Rafe shot a glance toward the settee, where the girls were holding hands and whispering to each other. “I begin to miss the war,” he said dully. “Too old for the nursery, too young for a Season. What in God’s name am I supposed to do with them?”

“What else?” Charlotte said. “You leave them here in the country while you go cut a dash in London. You conveniently forget about them until it’s time to dress them up like Christmas puddings and send them out to the marriage mart, praying nineteen to the dozen that at the end of the Season you don’t have to haul either of them back to the country again. What else do families do with daughters?”

Rafe grinned. “Do I detect a hint of censure in your voice, Charlie? Were you one of those hauled back to the country? Well, of course you were. Are all the men in London blind? Or were you really waiting for me to return home?”

Charlotte felt a rush of color invade her cheeks at his words, even if she probably shouldn’t take any of them seriously. “I only said that because you’d made me angry,” she lied, and then nearly cheered as Grayson approached them to inform His Grace that his friend Captain Fitzgerald had arrived.

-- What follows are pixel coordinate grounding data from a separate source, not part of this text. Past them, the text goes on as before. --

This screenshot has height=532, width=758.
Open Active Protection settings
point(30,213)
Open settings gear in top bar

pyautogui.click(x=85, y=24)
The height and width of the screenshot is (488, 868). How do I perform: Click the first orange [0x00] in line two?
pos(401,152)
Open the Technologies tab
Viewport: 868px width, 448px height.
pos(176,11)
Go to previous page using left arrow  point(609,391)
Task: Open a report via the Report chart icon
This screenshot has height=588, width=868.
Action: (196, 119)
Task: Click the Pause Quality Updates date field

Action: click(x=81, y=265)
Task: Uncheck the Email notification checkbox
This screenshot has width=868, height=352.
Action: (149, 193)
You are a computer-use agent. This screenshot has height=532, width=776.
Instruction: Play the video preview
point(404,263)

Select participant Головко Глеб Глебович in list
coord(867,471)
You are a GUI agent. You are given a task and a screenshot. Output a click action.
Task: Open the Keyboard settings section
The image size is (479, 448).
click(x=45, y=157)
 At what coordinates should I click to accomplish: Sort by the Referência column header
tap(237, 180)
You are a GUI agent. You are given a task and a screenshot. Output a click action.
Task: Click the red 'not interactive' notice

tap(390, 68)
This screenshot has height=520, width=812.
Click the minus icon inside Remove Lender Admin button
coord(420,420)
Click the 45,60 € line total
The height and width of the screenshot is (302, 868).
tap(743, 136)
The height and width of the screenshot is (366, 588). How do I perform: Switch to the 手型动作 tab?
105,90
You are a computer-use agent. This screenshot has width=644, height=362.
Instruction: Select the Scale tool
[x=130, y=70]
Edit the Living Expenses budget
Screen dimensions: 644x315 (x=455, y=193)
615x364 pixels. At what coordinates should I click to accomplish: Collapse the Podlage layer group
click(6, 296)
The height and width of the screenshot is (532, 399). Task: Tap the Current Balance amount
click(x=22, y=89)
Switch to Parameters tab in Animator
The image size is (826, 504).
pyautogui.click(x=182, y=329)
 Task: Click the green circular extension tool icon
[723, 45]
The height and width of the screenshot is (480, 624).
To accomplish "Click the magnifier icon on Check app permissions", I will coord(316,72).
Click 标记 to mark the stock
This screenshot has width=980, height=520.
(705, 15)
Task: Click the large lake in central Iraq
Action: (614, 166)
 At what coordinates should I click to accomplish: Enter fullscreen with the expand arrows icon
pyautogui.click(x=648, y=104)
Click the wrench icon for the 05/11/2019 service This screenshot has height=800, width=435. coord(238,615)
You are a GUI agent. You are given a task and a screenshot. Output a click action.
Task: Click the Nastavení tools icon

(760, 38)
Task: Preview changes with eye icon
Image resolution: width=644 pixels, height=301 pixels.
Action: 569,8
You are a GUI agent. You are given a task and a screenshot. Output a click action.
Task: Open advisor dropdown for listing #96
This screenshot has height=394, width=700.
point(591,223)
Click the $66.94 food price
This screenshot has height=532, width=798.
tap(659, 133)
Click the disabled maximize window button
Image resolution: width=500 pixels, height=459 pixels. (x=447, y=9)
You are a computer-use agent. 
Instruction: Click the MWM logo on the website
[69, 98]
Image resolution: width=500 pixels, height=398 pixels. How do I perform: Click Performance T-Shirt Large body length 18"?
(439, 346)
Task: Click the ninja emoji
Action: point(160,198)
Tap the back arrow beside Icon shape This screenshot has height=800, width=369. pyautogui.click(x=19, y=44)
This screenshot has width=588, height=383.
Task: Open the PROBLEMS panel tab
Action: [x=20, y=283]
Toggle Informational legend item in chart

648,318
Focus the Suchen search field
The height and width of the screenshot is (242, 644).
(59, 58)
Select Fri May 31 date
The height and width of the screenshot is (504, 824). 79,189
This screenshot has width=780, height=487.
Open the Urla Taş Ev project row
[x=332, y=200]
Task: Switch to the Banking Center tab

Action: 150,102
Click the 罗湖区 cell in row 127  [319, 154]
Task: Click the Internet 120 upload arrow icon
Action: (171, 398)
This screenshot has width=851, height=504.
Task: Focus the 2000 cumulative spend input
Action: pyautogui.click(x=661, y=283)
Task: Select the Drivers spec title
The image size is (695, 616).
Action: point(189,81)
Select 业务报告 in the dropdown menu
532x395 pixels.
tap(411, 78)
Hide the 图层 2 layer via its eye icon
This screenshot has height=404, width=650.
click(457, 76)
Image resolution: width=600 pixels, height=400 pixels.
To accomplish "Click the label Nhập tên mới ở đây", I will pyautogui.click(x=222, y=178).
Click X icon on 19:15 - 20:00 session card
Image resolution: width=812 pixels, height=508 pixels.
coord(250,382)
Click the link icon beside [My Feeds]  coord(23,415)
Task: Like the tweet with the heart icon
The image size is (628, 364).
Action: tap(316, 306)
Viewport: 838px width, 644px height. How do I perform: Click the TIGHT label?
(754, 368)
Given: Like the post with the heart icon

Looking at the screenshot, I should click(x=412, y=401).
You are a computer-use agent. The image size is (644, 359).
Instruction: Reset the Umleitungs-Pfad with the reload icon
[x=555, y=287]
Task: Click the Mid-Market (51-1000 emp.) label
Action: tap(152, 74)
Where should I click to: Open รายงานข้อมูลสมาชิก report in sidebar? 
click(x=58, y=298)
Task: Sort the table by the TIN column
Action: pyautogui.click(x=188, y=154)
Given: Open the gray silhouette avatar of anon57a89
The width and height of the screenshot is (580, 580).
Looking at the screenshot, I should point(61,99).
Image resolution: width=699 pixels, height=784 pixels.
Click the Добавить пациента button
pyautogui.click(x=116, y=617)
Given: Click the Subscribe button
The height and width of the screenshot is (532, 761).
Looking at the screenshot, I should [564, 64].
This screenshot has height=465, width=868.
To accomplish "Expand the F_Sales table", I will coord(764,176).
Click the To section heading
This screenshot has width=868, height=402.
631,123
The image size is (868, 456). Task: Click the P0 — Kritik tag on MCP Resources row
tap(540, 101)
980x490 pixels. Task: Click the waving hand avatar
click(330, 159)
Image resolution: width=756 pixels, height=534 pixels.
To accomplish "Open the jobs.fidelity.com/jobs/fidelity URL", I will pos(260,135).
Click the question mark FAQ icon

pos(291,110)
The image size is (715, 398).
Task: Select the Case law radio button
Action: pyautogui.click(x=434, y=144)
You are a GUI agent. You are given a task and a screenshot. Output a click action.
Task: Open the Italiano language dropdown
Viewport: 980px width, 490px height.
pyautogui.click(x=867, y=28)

“A most…singular gentleman, Your Grace,” Grayson said, his tone making it clear that he had not just complimented the captain. “He desires your presence at once, sir.”

“He does, does he? I’d rather think my good friend Captain Fitzgerald demands my presence.”

“Yes, Your Grace. I knew him for your friend the moment he opened his mouth.”

“An insult wrapped in velvet. Very good, Grayson.” Rafe took Charlotte’s hand and turned her back toward the entrance hall. “Come on, Charlie. I want you to meet a fellow reprobate.”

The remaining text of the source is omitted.